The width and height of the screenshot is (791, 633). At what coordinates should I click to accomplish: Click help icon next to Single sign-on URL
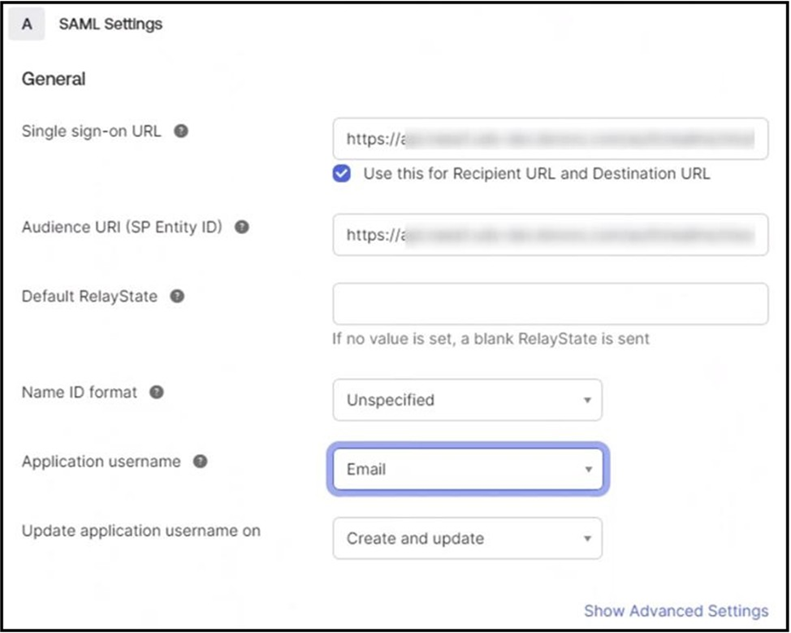(x=181, y=131)
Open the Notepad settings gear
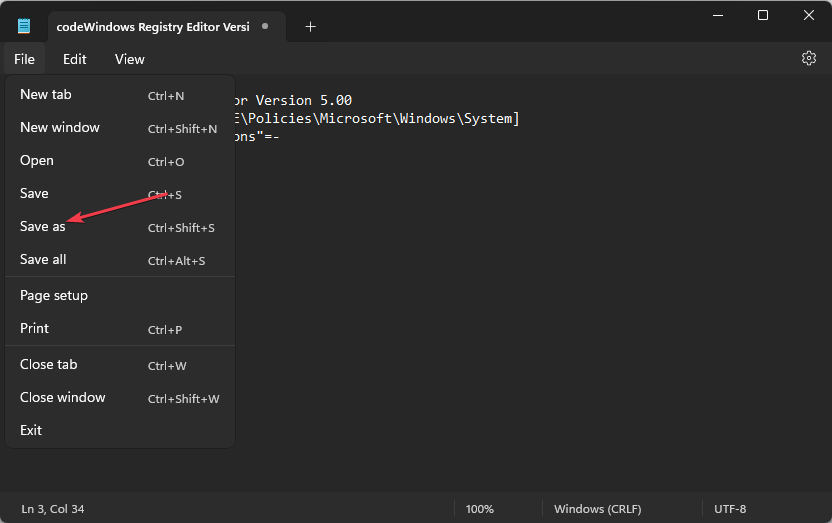832x523 pixels. point(809,58)
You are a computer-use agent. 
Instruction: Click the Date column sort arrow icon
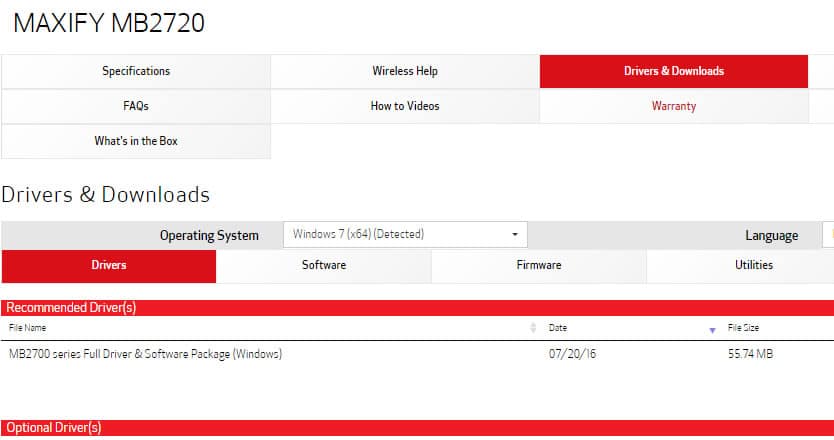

EXERCISE BRIEF: Your output should consist solely of the lines from the line containing "You are a computer-use agent." through the end of the data above, copied exactly, with images removed.

TASK RESPONSE:
You are a computer-use agent. 
Instruction: Click the Date column sort arrow icon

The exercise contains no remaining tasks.